GIVEN ENTRIES:
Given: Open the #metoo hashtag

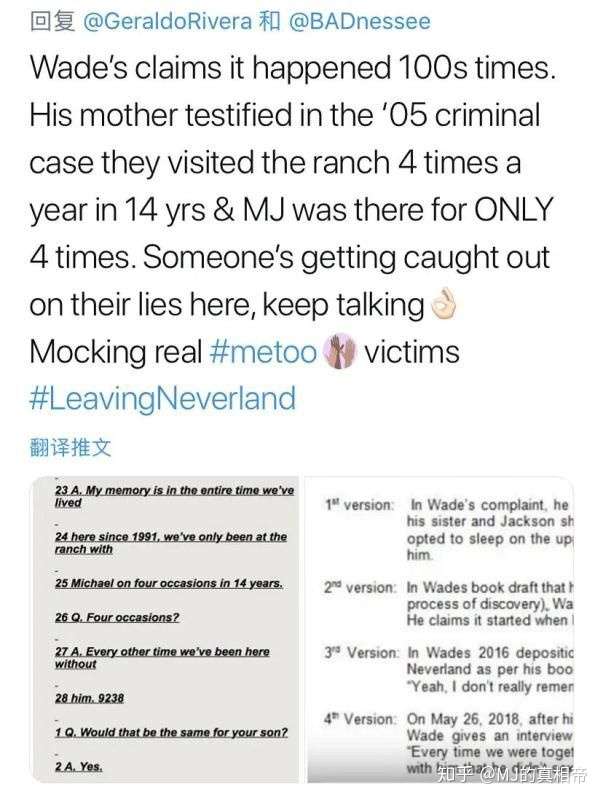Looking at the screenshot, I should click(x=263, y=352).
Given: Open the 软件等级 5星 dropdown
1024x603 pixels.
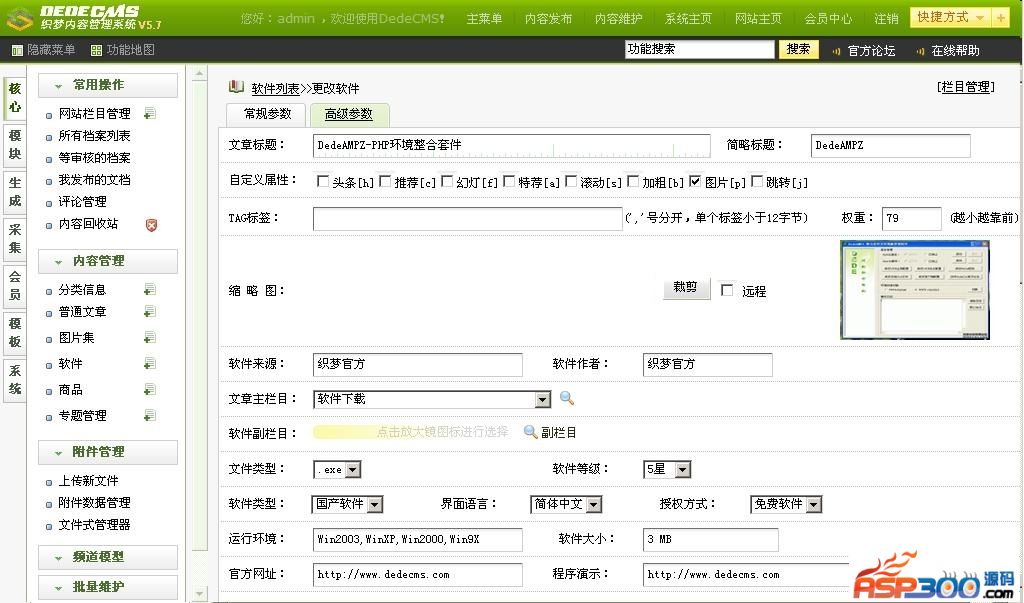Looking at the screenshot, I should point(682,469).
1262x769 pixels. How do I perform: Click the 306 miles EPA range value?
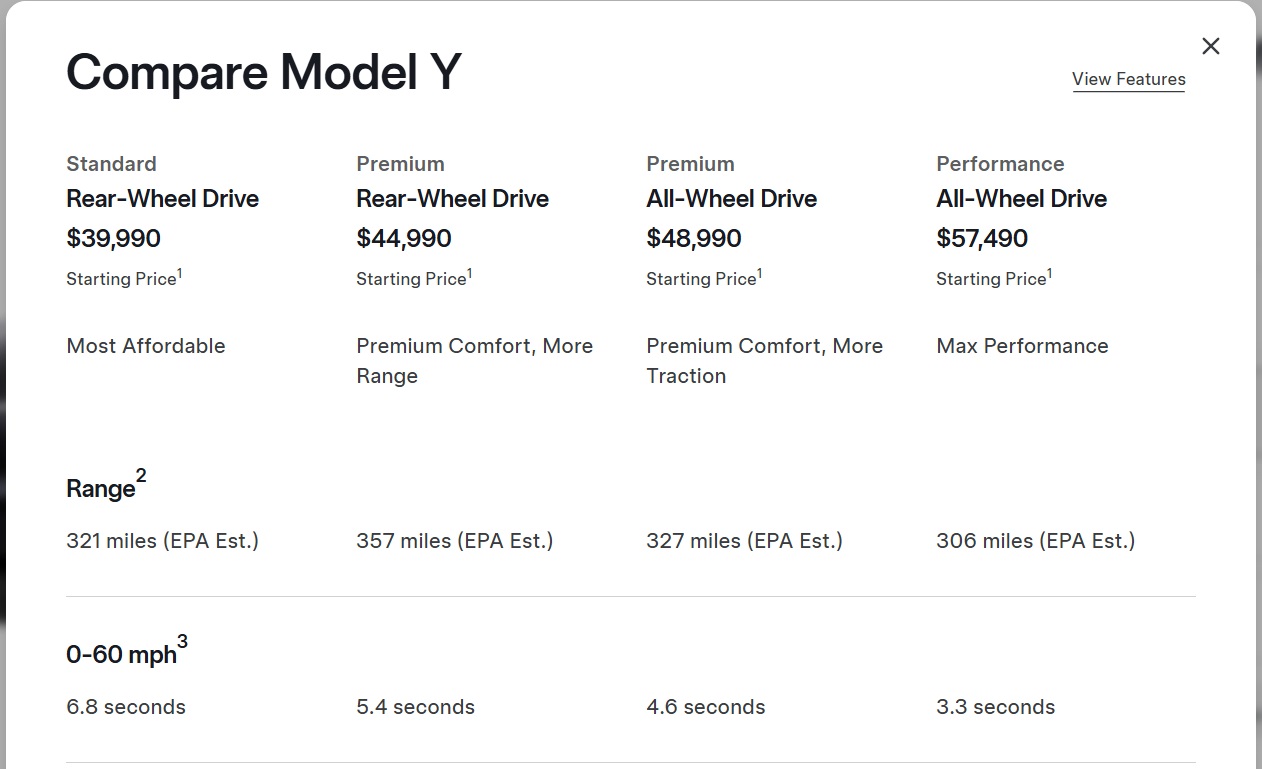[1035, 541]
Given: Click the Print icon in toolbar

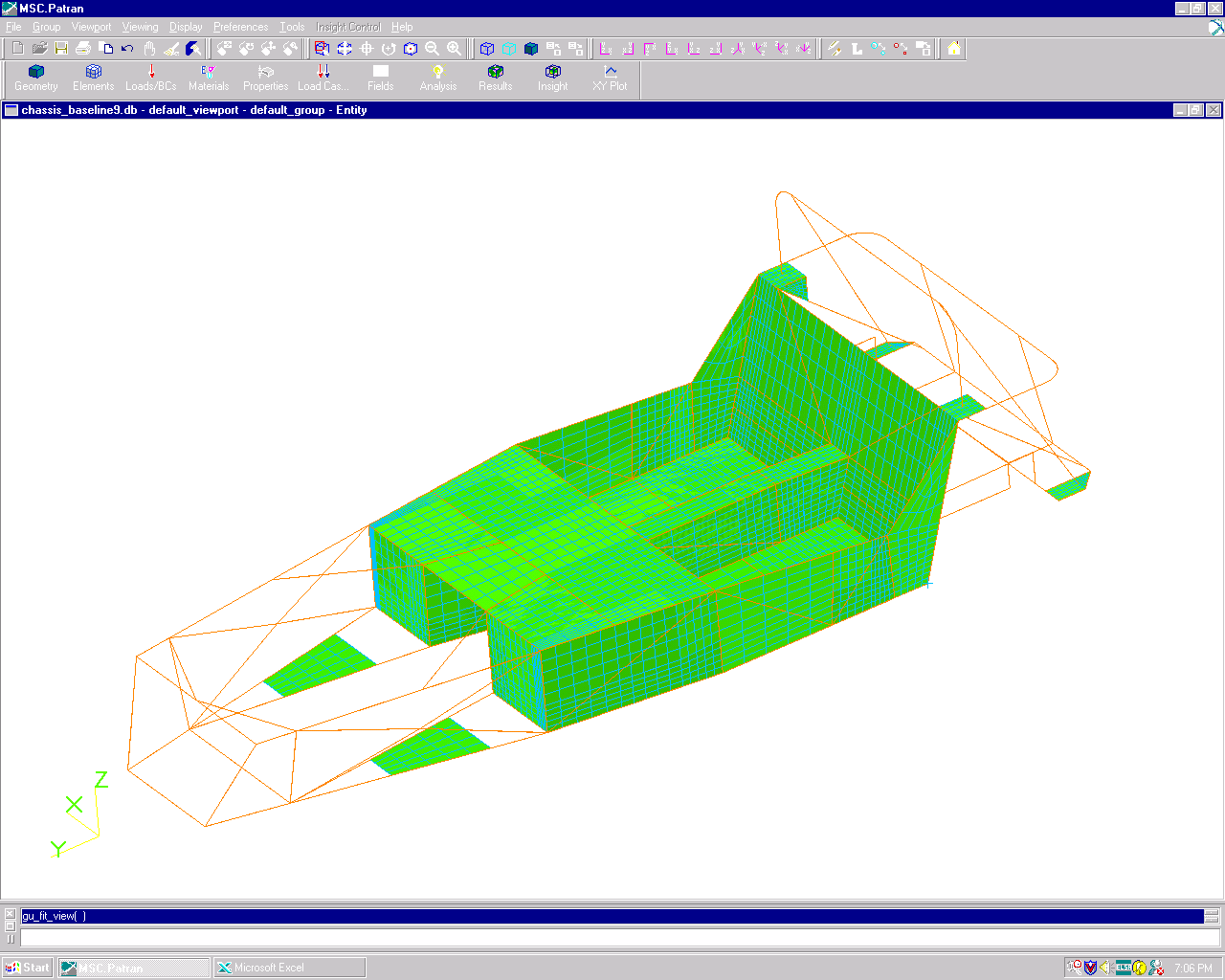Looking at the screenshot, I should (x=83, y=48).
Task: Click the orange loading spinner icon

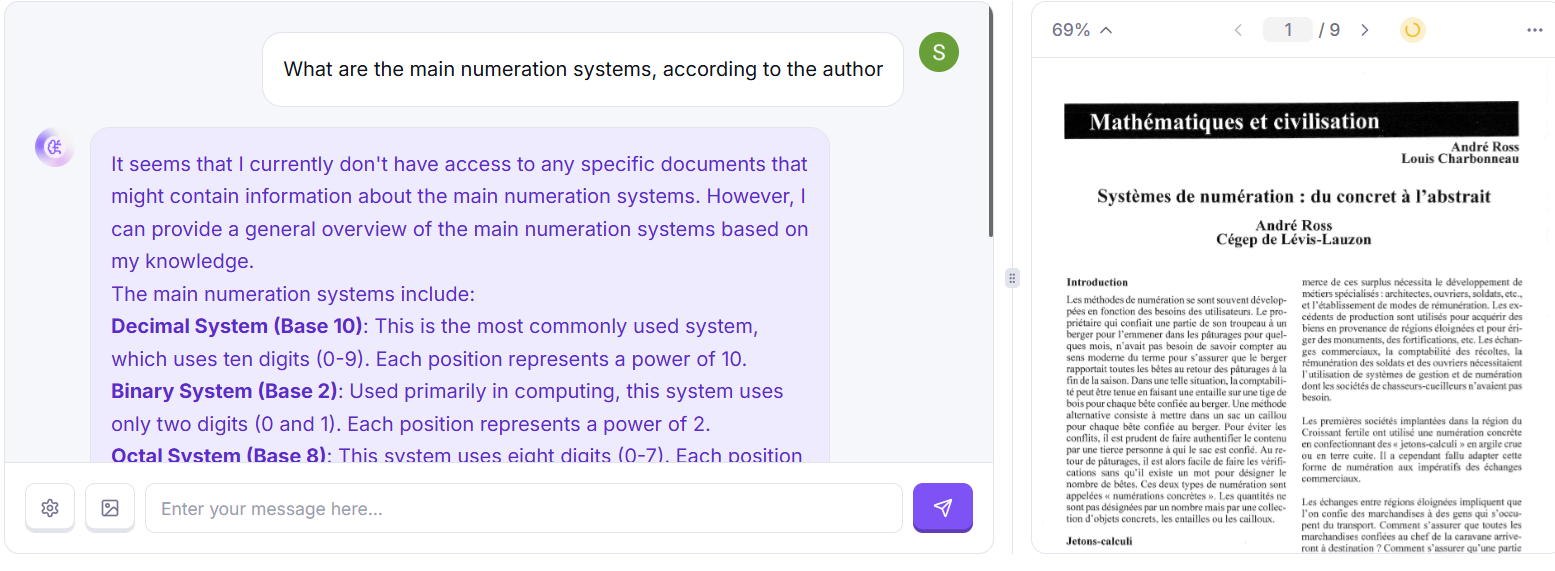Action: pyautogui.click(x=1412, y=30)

* * *

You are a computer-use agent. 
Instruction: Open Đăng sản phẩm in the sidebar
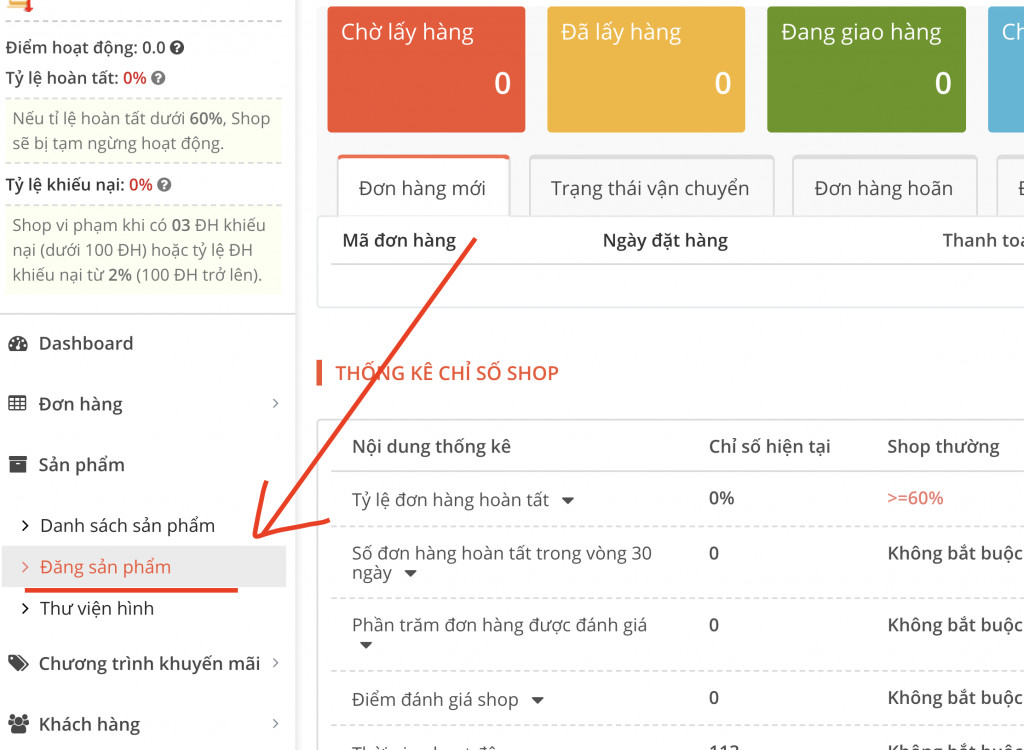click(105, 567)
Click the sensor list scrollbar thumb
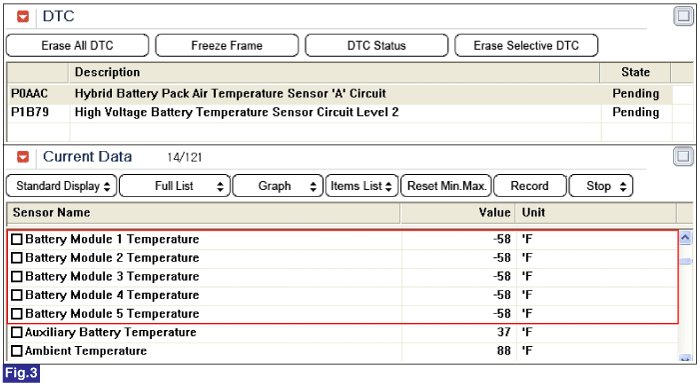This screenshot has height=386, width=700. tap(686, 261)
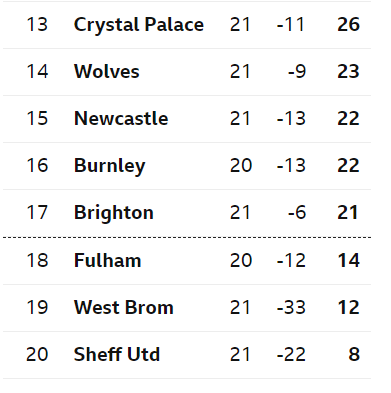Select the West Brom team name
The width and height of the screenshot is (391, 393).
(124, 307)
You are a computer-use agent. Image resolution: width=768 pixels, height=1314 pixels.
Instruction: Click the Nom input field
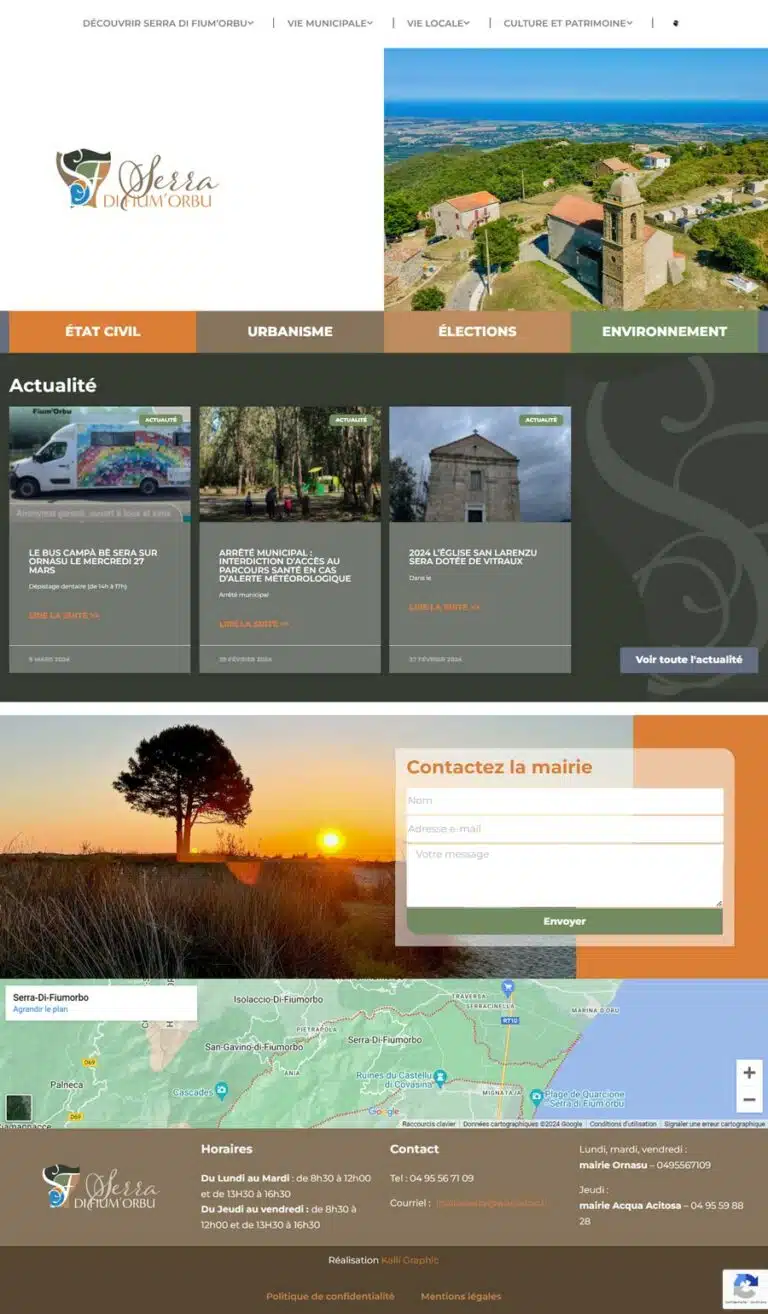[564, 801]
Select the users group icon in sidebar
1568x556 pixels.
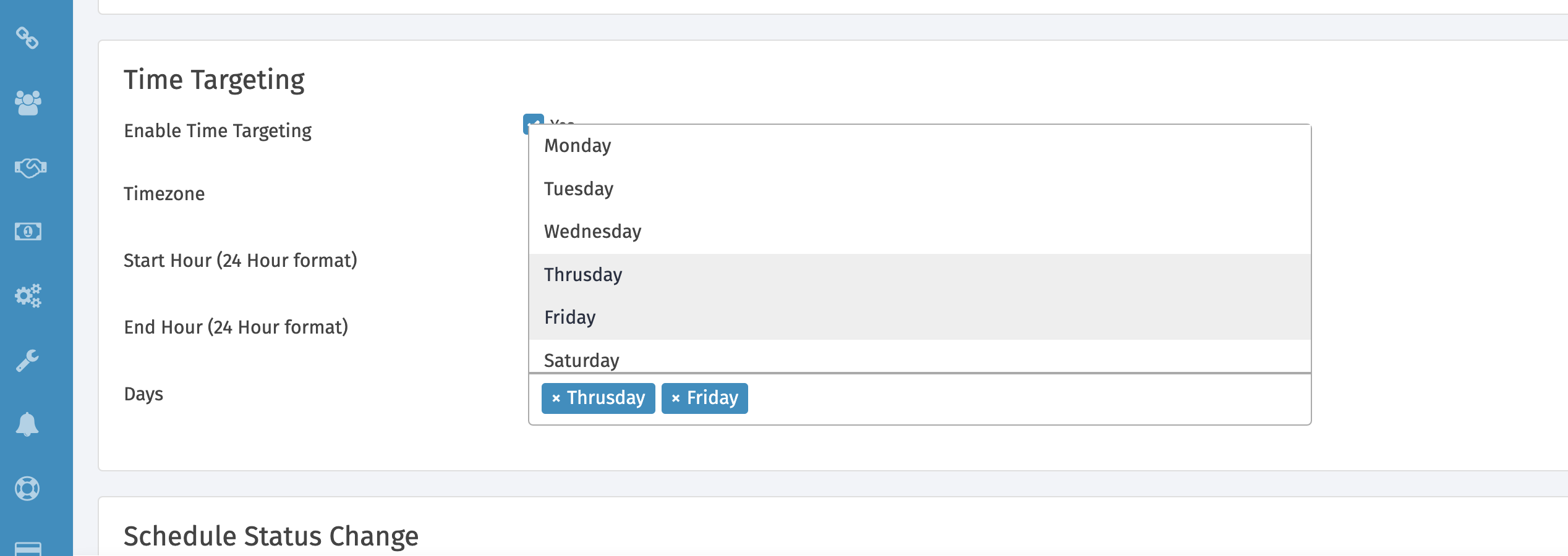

...

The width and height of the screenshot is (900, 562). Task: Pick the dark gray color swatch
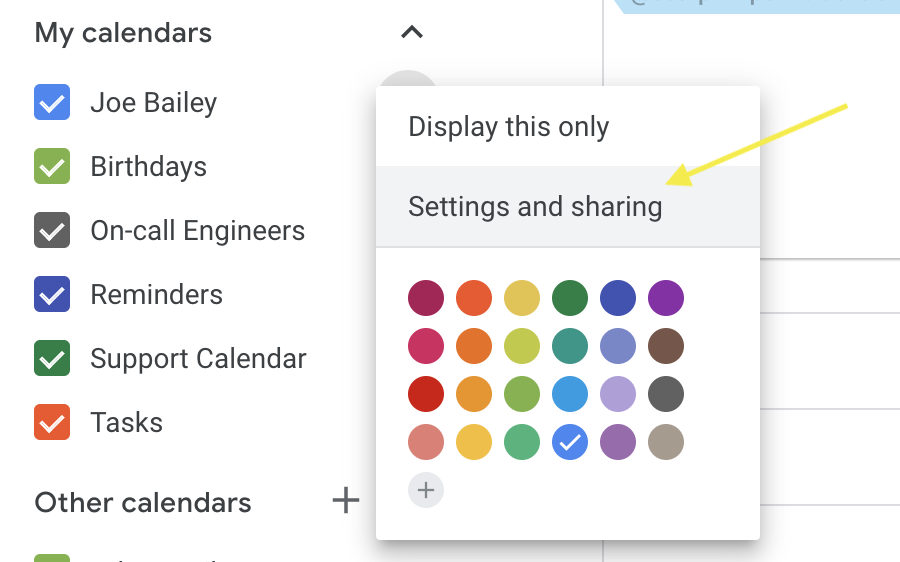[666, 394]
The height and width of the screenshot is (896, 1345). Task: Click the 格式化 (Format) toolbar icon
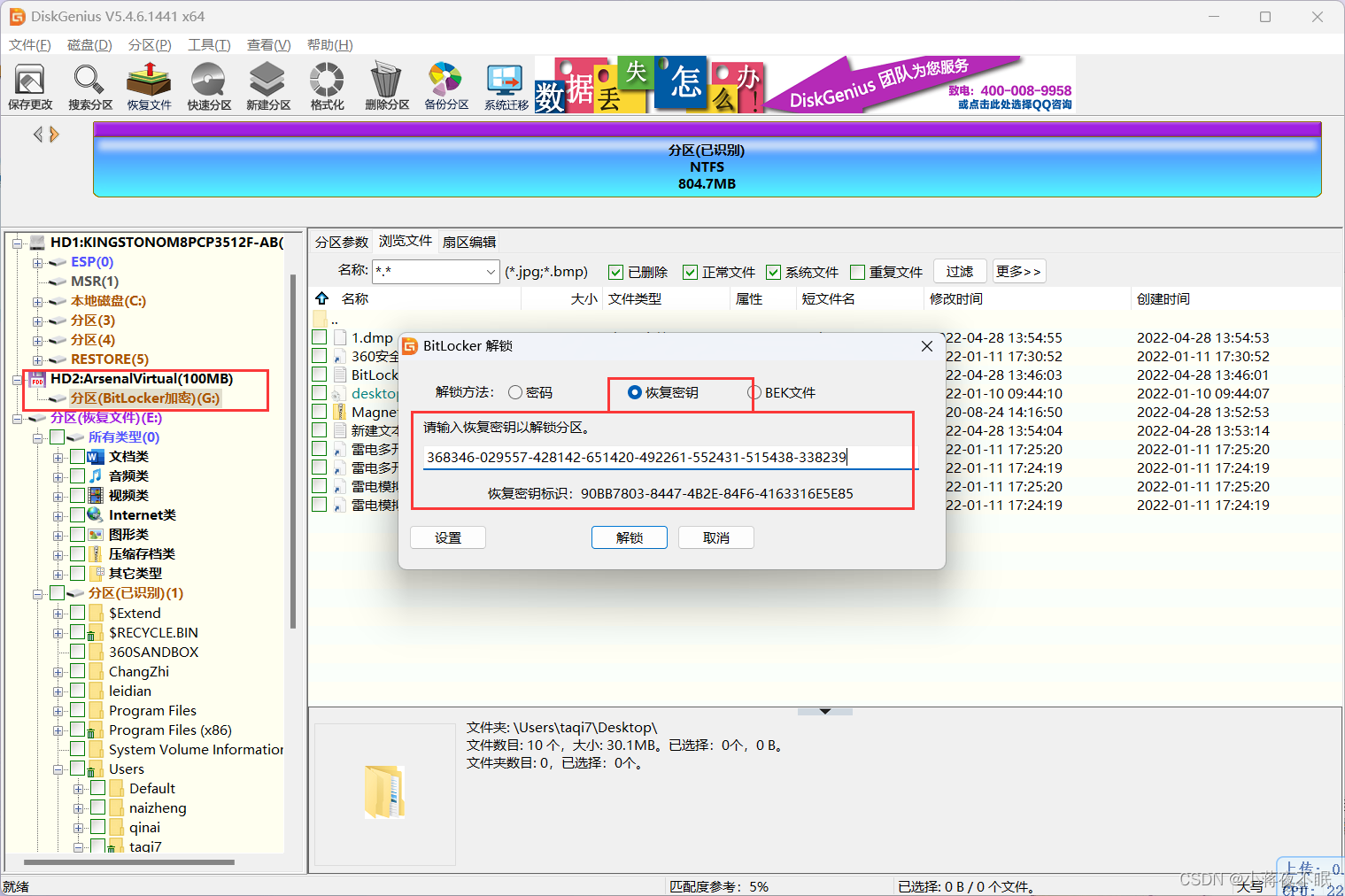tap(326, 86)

TASK DIRECTIONS: Reproduce the material from the line with "The height and" up to and including the line with "tap(326, 86)", shifting every coordinate in the answers by adding 50. Keep the requests and omit the pictures.

OUTPUT FOR THIS TASK:
The height and width of the screenshot is (896, 1345). Task: Click the 格式化 (Format) toolbar icon
tap(376, 136)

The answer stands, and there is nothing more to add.